Two identical parse requests can return different results #54

zurk opened this issue Jan 30, 2019 · 22 comments
Assignees
Labels
Milestone

Comments

@zurk
Copy link

zurk commented Jan 30, 2019

Guys, I found one really weird big in bblfsh. I think it is related to daemon itself but cannot be 100% sure. So do not hesitate to move this issue if I am wrong.

Context

Machine learning team really want to have reproducible results everywhere where it is possible.
So we fix all random seeds to have a deterministic code. Suddenly we find out that two identical runs of style-analyzer quality estimation give different results: src-d/style-analyzer#557. Clues lead to bblfsh and I was able to reproduce the bug without our code. Let me show you.

How to reproduce

Run in bash

docker run -d --rm --name style_analyzer_bblfshd --privileged -p 9432\:9432 \
                bblfsh/bblfshd\:v2.11.0 --log-level DEBUG
docker exec style_analyzer_bblfshd bblfshctl driver install \
                javascript docker://bblfsh/javascript-driver\:v2.6.0
# clone repo with data
git clone https://github.com/laravel/telescope
git checkout 6f0a10ec586cfa1a22218b6778bf9c1572b97912

Also checked for v1.2.0 driver version.

Run in python3

from collections import defaultdict
import pickle
import time
import os
import bblfsh

bc = bblfsh.BblfshClient("localhost:9432")
res = defaultdict(lambda: defaultdict(int))
times = defaultdict(list)
iter_n = 10
for i in range(iter_n):
    for (dirpath, dirnames, filenames) in os.walk("telescope"):
        for filename in filenames:
            try:
                t_start = time.time()
                filepath = os.path.join(dirpath, filename)
                if ".git" in filepath:
                    continue
                resp = bc.parse(filename=filepath)
                if len(res[filepath]) > 0 and resp.status not in res[filepath]:
                    print("iter %.3d New status %d for filepath %s. counter: %s " % (
                        i + 1, resp.status, filepath, dict(res[filepath])))
                res[filepath][resp.status] += 1
                times[filepath].append(time.time() - t_start)
            except Exception as e:
                print(filepath, e)
                res[filepath][repr(e)] += 1

I do not think it is important but bblfsh package version is 2.12.6.

My output head

telescope/resources/.DS_Store Content must be UTF-8, ASCII or Base64 encoded
telescope/resources/.DS_Store Content must be UTF-8, ASCII or Base64 encoded
iter 003 New status 2 for filepath telescope/webpack.mix.js. counter: {0: 2} 
telescope/resources/.DS_Store Content must be UTF-8, ASCII or Base64 encoded
telescope/resources/.DS_Store Content must be UTF-8, ASCII or Base64 encoded
iter 004 New status 2 for filepath telescope/resources/js/routes.js. counter: {0: 3} 
iter 004 New status 2 for filepath telescope/resources/js/base.js. counter: {0: 3} 

How to interpret

Mainly, if you see the message, that some file gets a new status that means that during the identical requests bblfsh return different statuses. For example, for telescope/webpack.mix.js and telescope/resources/js/routes.js it was able to parse file first but not the second time.

Notes

  1. If you set iter_n to bigger number you get much more output messages.
  2. Sometimes performance for big iter_n become super bad. Can be related to perf: bblfshd 2.9 non responsive after parsing 1000+ files bblfshd#226
  3. If you feed only js files it works great and always parse them for iter_n=100.

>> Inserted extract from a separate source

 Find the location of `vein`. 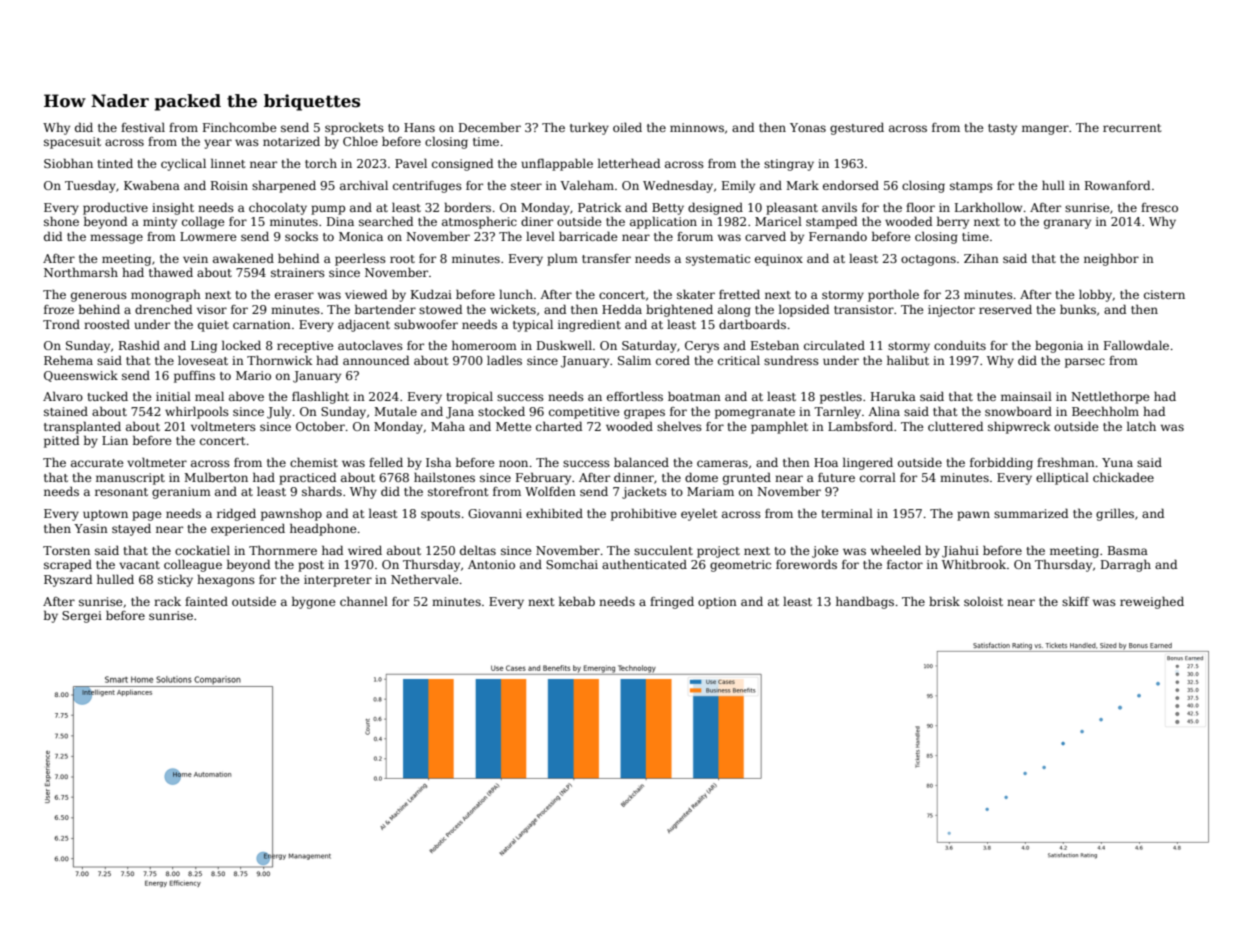

vein is located at coordinates (195, 258).
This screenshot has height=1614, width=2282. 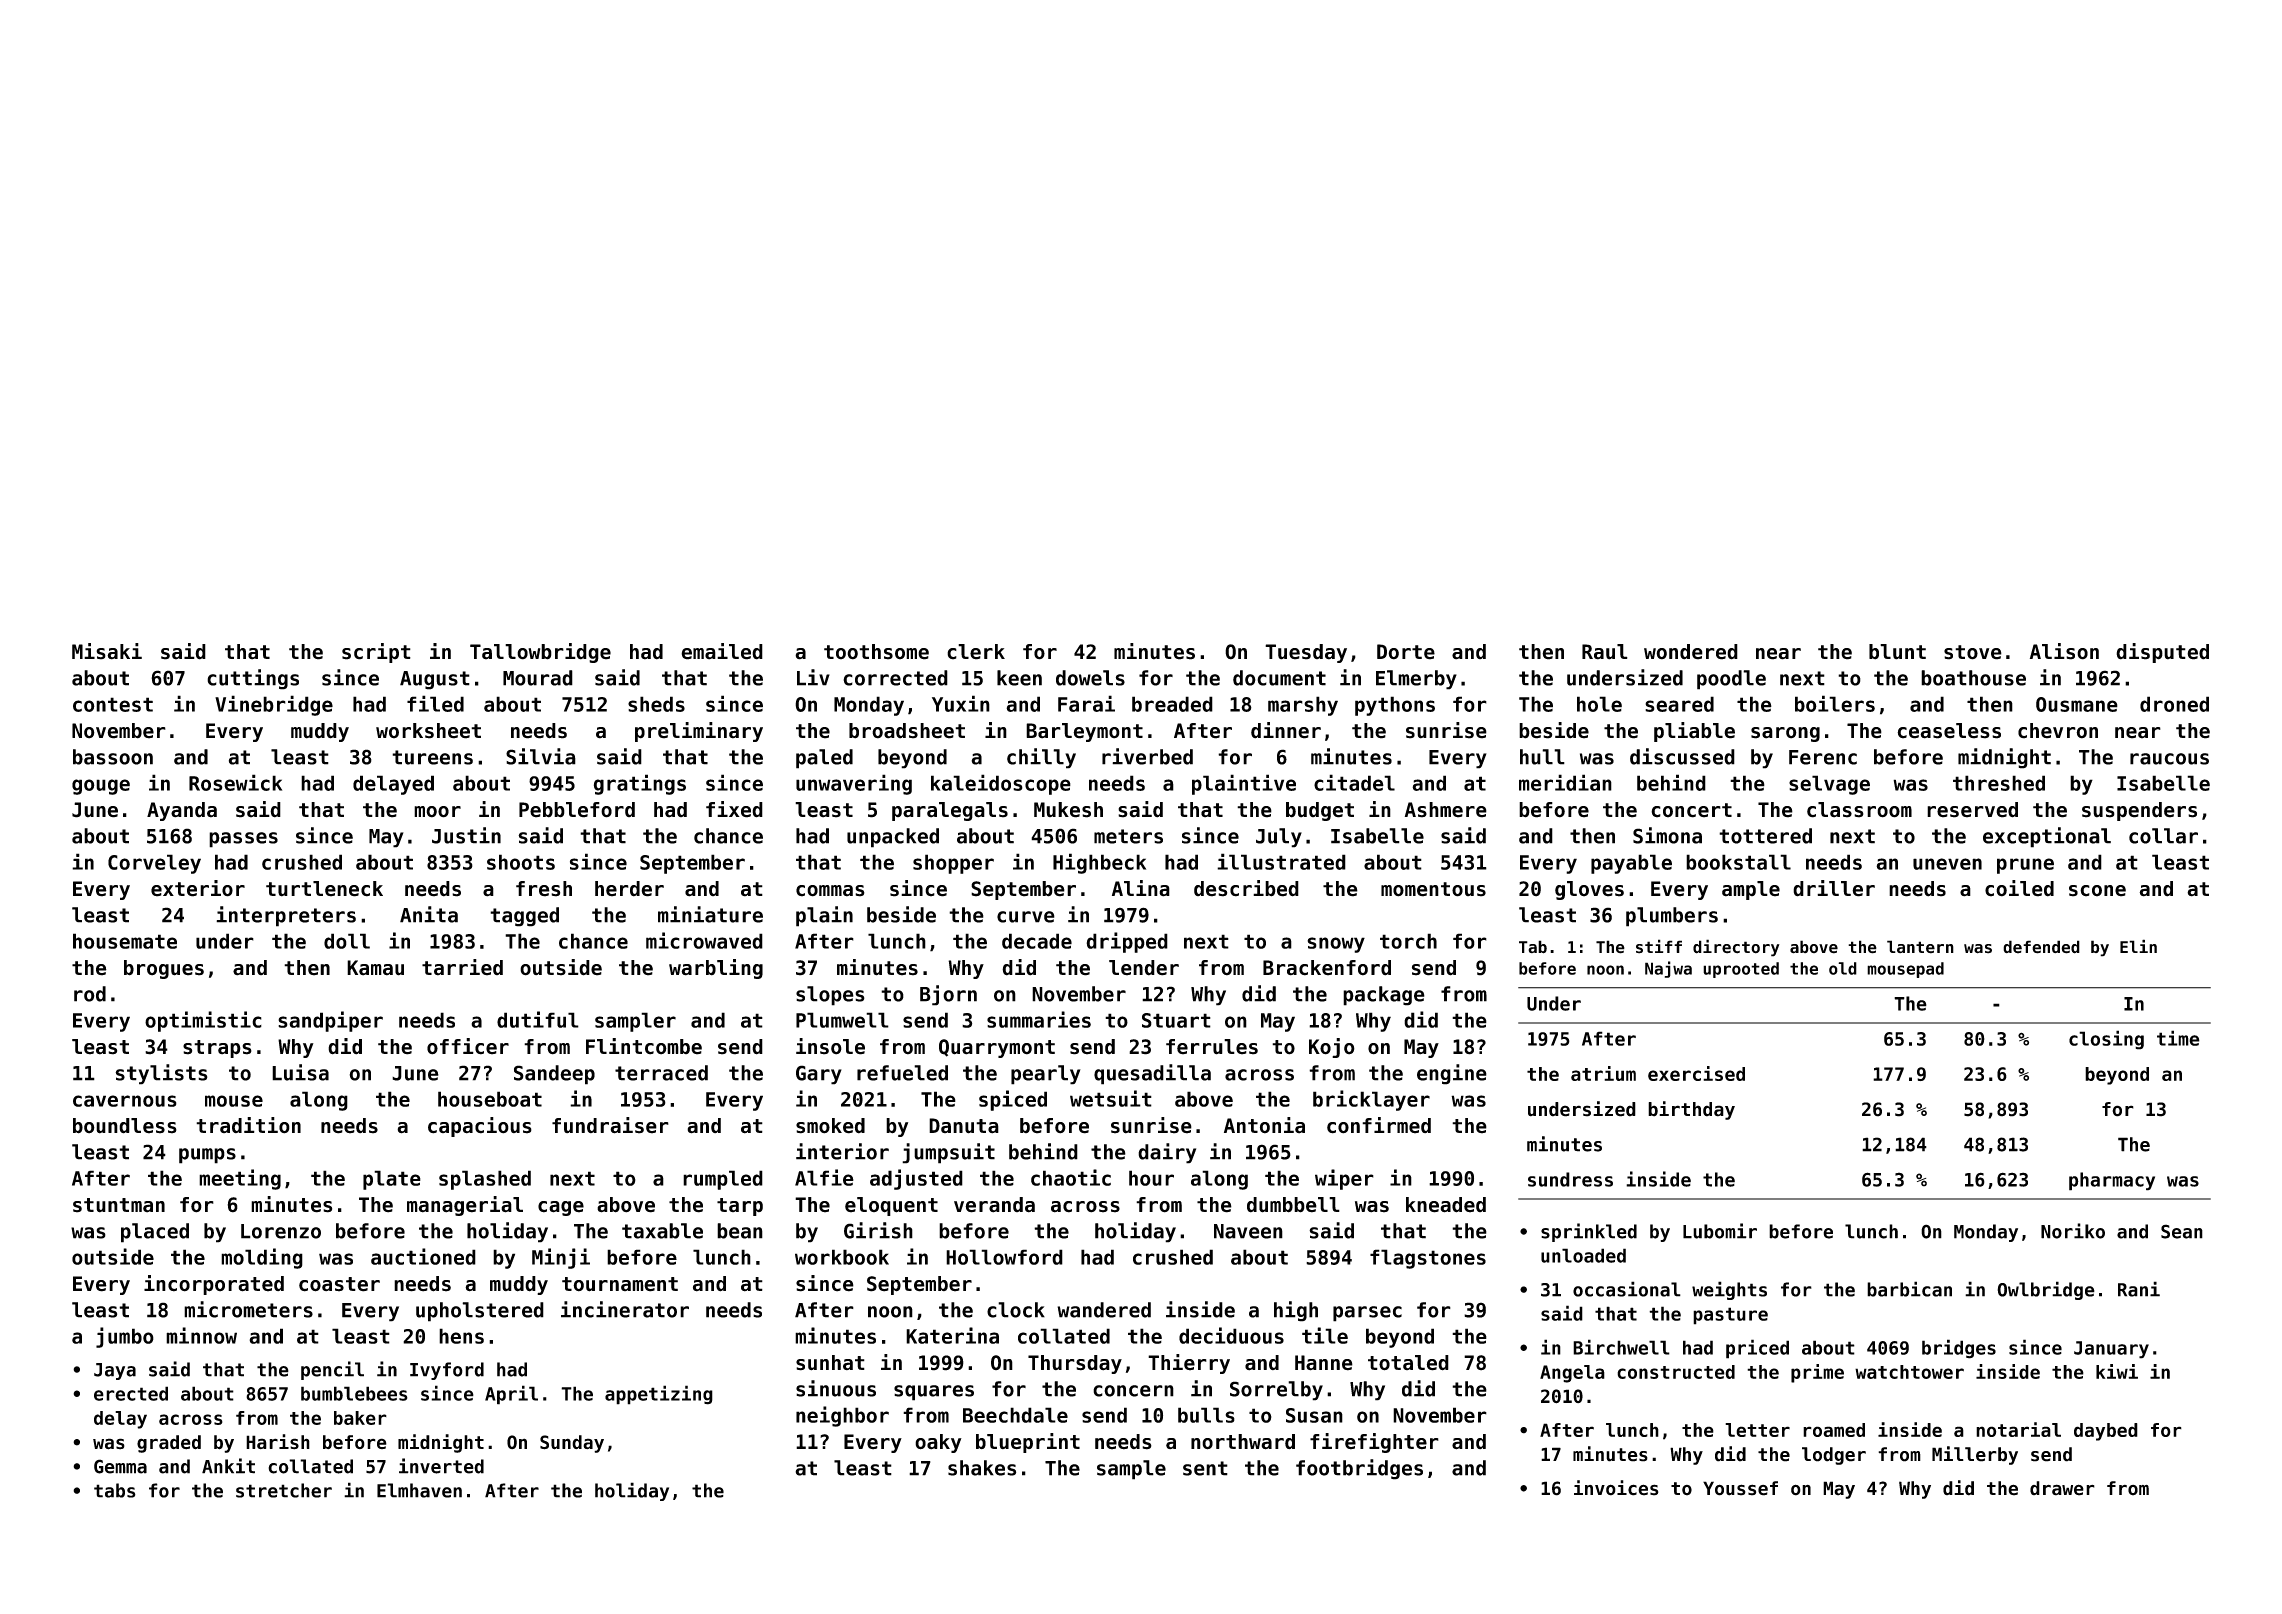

So it is important for ML team to have reproducible output from bblfsh.
Please tell me if you are able to reproduce the issue or need more info from my side.

@creachadair
Copy link
Contributor

Out of curiosity, have you seen this happen with languages other than JS? I'm asking since it's not yet clear whether this points to a driver bug (which I suspect) or an SDK bug (which is also possible).

@zurk
Copy link
Author

zurk commented Jan 30, 2019

No, but it is fast to check, so I did it. Thanks for the question because I found a bug in my code snippet and fix it (first msg updated). But the bug is still on place.

So, I run the test for latest python driver and https://github.com/src-d/style-analyzer repo and it looks fine. The bblfsh output was the same during 28 iterantions and then I stop it.

I think we can safely move this one to https://github.com/bblfsh/javascript-driver/issues

@creachadair
Copy link
Contributor

I think we can safely move this one to https://github.com/bblfsh/javascript-driver/issues

I agree, though I don't seem to have the permissions to do that.

@zurk
Copy link
Author

zurk commented Feb 5, 2019

@smola can I kindly ask you to move this issue to https://github.com/bblfsh/javascript-driver?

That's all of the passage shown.